* _AIM_: Reproduce the full forum post about using plastic screens as spacers when brining corned beef, word for word.

* _EXCERPT PROVIDED_:
○ ○ ○
# Corned Beef and "brining spacers" w/finished pics 2/17



## daveomak (Feb 5, 2012)

Our last corned beef, that we store bought, is in the pot....  W-M had a brisket packer and it went into the "*Pops Pickle*" yesterday...  This morning, at 5 AM, I was turning it and all that, and said, "self, there has to be a better way"... About 6 hours later an idea popped into the CRS brain and here it is.....

Perforated plastic screens from the arts and crafts department....  Used as spacers for the pickle to circulate around all sides of the meat....   I will "lift" ends and sides of the tub to get the liquid to move "to and fro"... "back and forth" etc... to keep it mixed and homogenized.... There is a spacer on the bottom and between each layer and on the top of the meat.... Then the zip bag with water to hold it all down.....

Safety concerns.... There may be recycled plastic in the screen.... I figure since it was extruded at about 600* deg, and will be in use at temps below 40* deg. there should not be a problem.... If I am an idiot, (about this specific question only), let me know the facts please......  

I'm pretty sure this idea will work... I will report back in about 15 days or so.....   Dave

Screen on the bottom... the white is a reflection of something, or fat ????








First layer of brisky and second screen in place.....







Second layer of brisky and third scren in place.....







Zip bag with a little water in it to hold everything under pickle....







Hope this works and pickling becomes easier in a tub....  Thought this was a cool idea and was worth sharing..
○ ○ ○
* _DATA BLOCK_:
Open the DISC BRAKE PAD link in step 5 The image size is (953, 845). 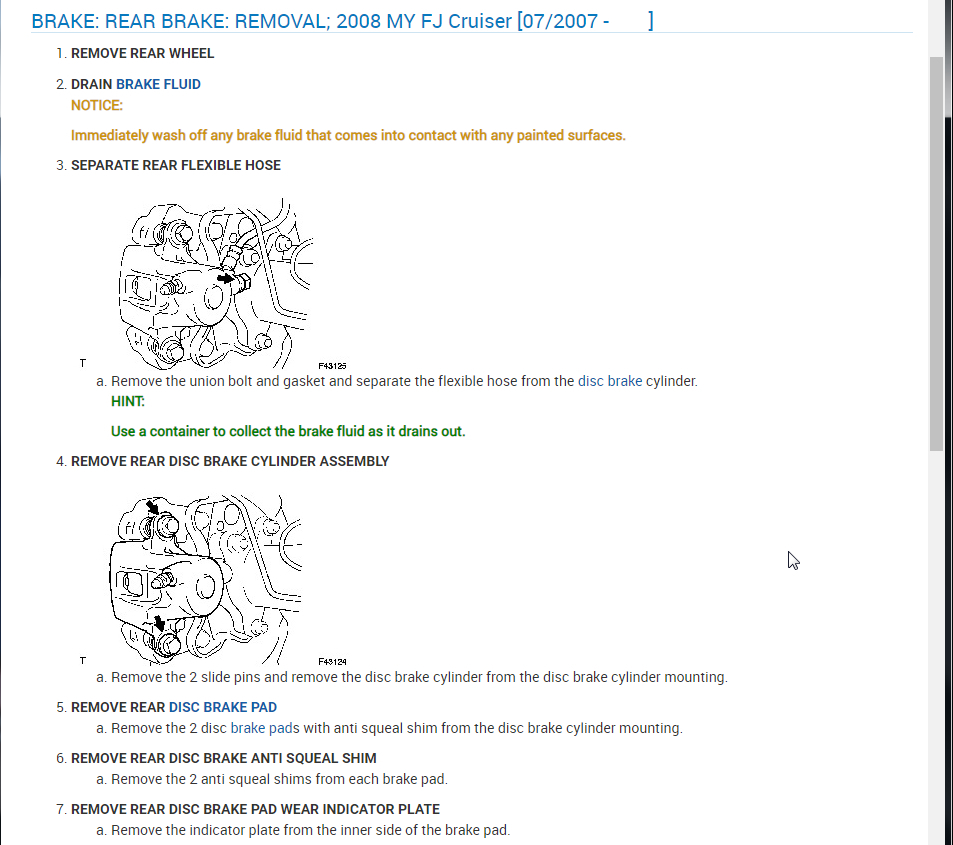click(222, 707)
○ ○ ○
* _THE RESPONSE_:
# Corned Beef and "brining spacers" w/finished pics 2/17



## daveomak (Feb 5, 2012)

Our last corned beef, that we store bought, is in the pot....  W-M had a brisket packer and it went into the "*Pops Pickle*" yesterday...  This morning, at 5 AM, I was turning it and all that, and said, "self, there has to be a better way"... About 6 hours later an idea popped into the CRS brain and here it is.....

Perforated plastic screens from the arts and crafts department....  Used as spacers for the pickle to circulate around all sides of the meat....   I will "lift" ends and sides of the tub to get the liquid to move "to and fro"... "back and forth" etc... to keep it mixed and homogenized.... There is a spacer on the bottom and between each layer and on the top of the meat.... Then the zip bag with water to hold it all down.....

Safety concerns.... There may be recycled plastic in the screen.... I figure since it was extruded at about 600* deg, and will be in use at temps below 40* deg. there should not be a problem.... If I am an idiot, (about this specific question only), let me know the facts please......  

I'm pretty sure this idea will work... I will report back in about 15 days or so.....   Dave

Screen on the bottom... the white is a reflection of something, or fat ????








First layer of brisky and second screen in place.....







Second layer of brisky and third scren in place.....







Zip bag with a little water in it to hold everything under pickle....







Hope this works and pickling becomes easier in a tub....  Thought this was a cool idea and was worth sharing..